▶ _The problem_
Both ends included, restate word for word the lines from the first line of the listing through the line containing "This screenshot has width=1227, height=736.". Leave the pictures out.
· · · · · · ·
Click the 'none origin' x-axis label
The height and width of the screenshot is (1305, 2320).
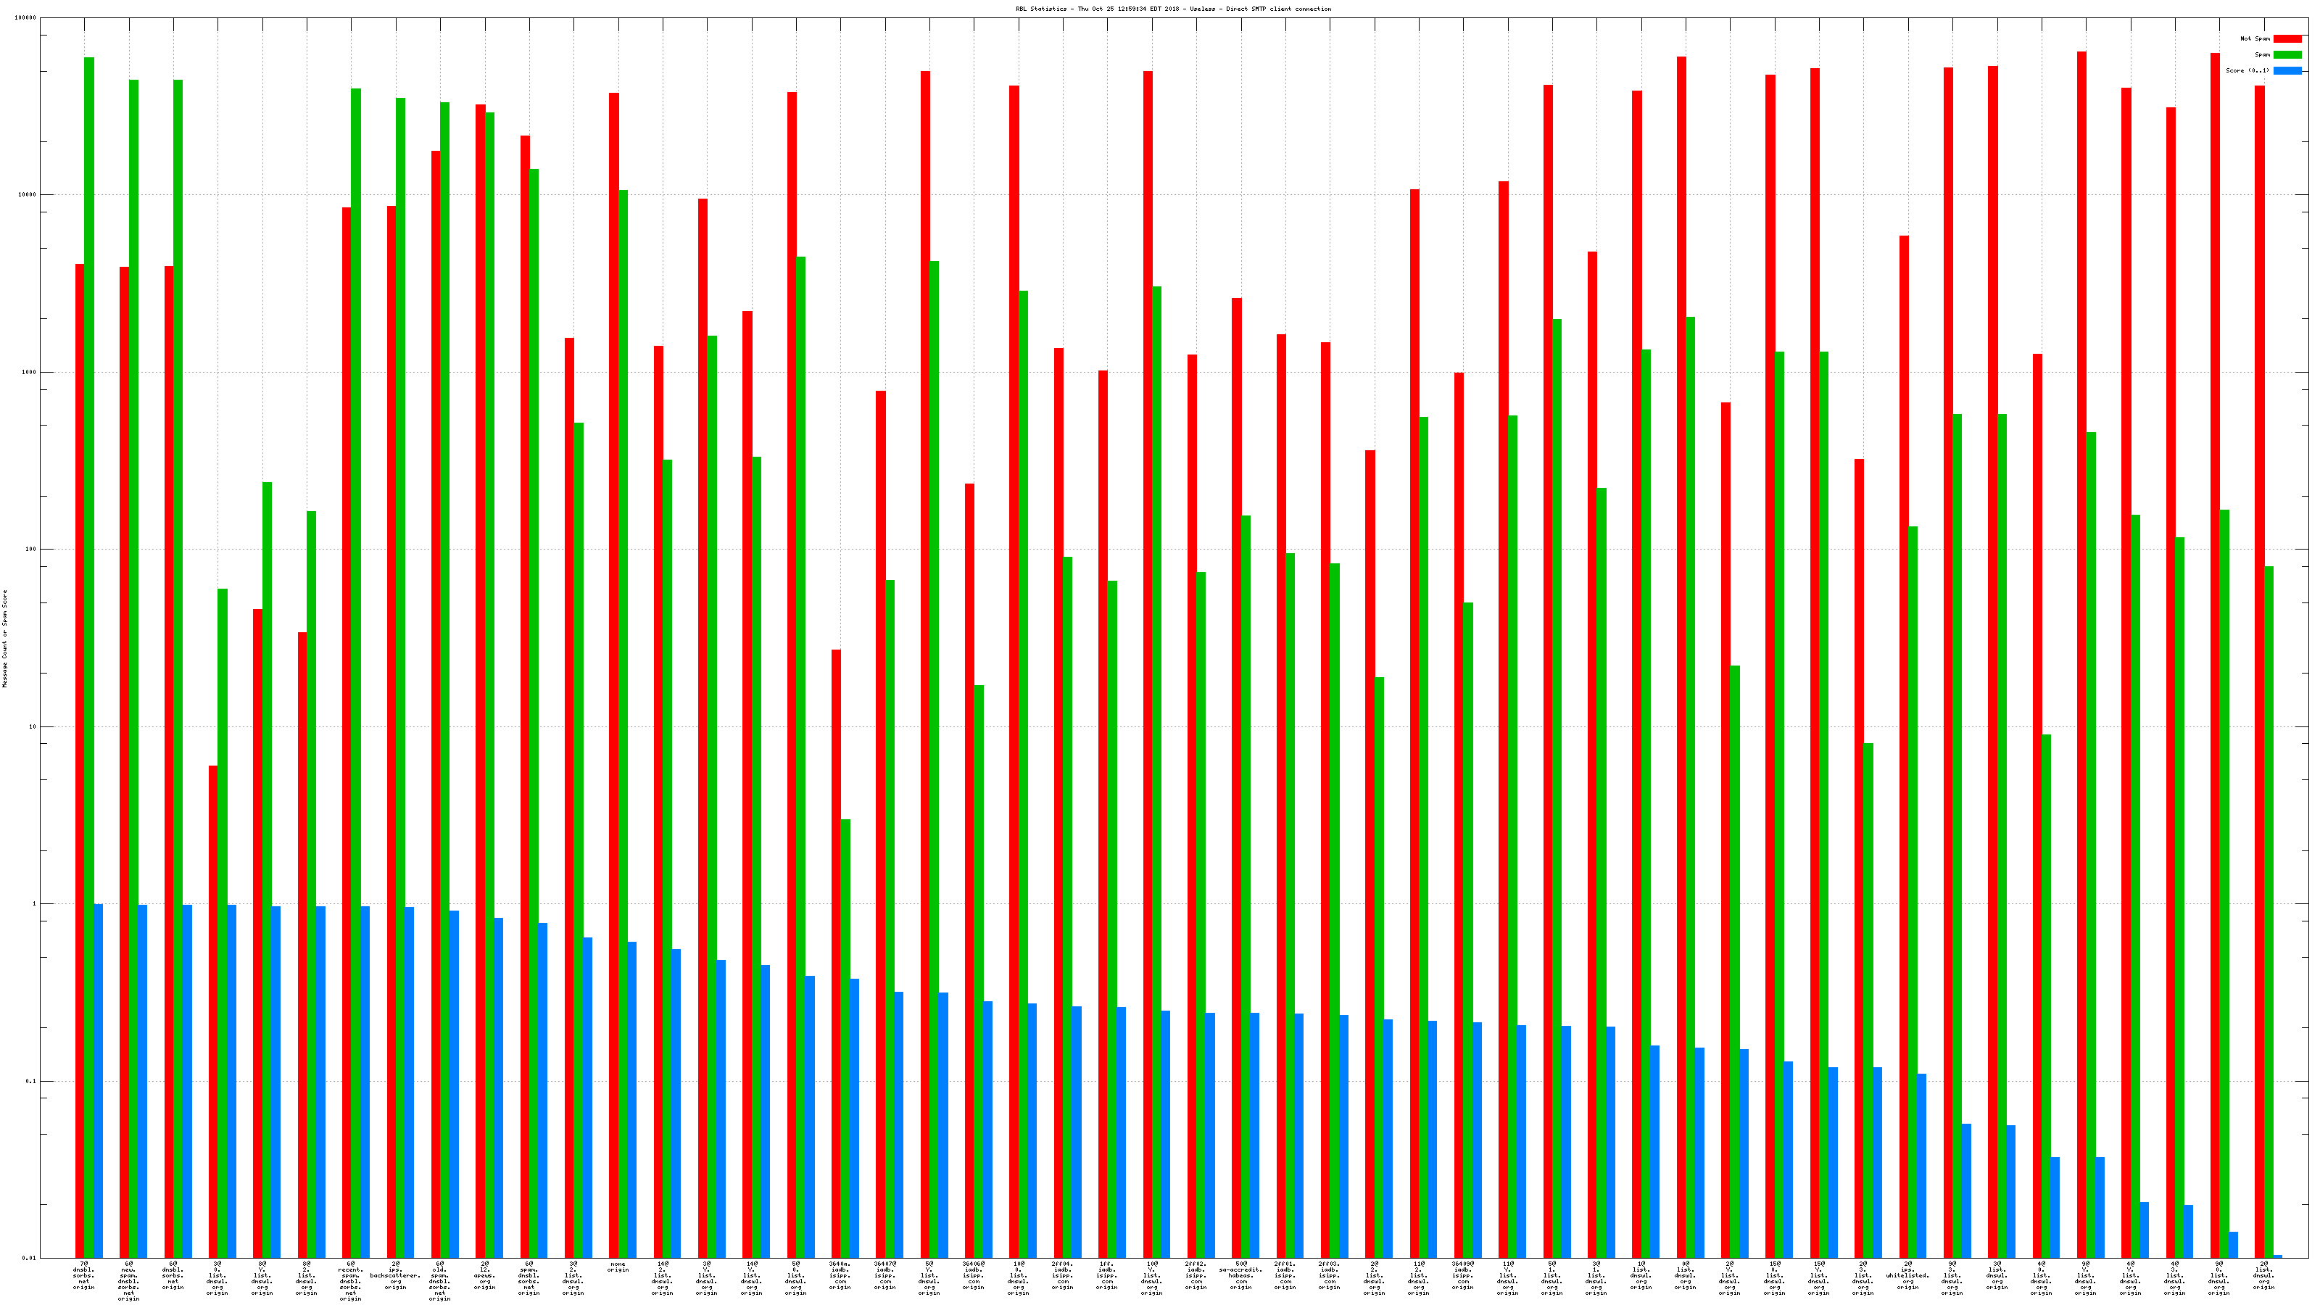(x=618, y=1267)
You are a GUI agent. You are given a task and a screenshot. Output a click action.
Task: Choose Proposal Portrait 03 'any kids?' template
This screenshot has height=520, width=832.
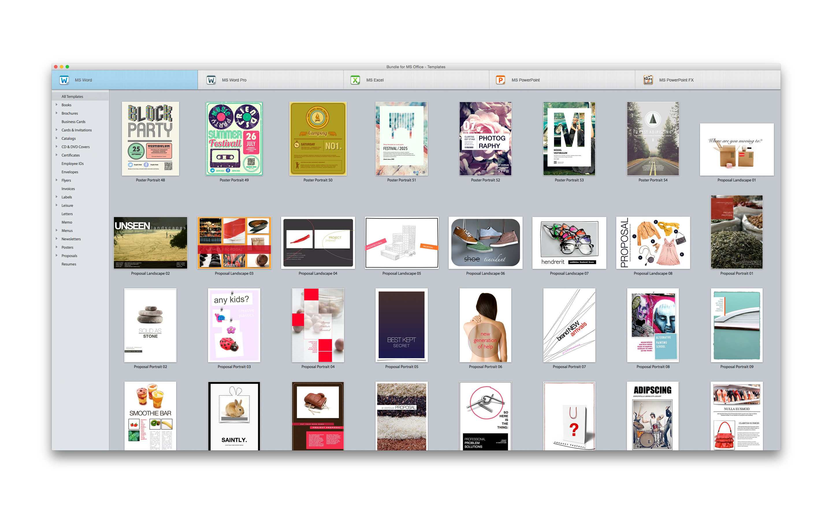point(234,325)
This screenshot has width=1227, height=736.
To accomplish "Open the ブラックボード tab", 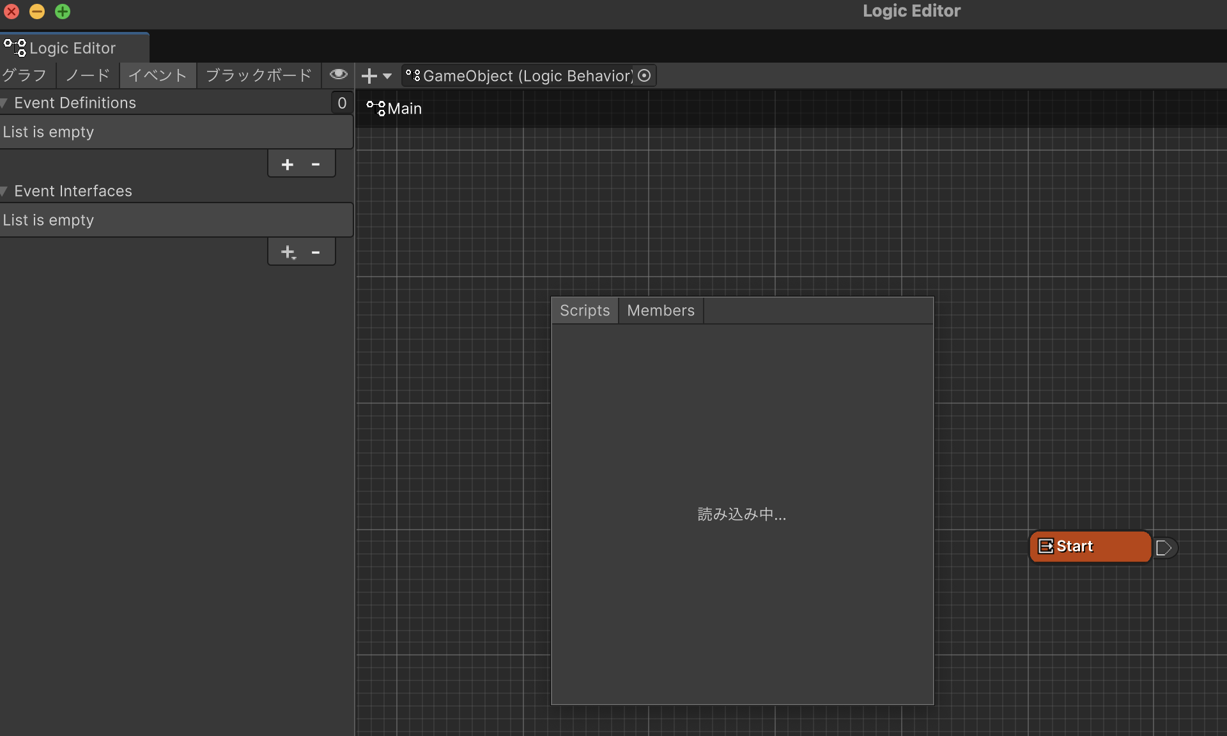I will [259, 76].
· · · · · · ·
▶ _Completed task_
Click the 'none origin' x-axis label
The height and width of the screenshot is (1305, 2320).
(x=618, y=1267)
You are a GUI agent. You are given a task and a screenshot. Output a click action.
Task: Choose Proposal Portrait 03 'any kids?' template
This screenshot has height=520, width=832.
point(234,325)
This screenshot has width=1227, height=736.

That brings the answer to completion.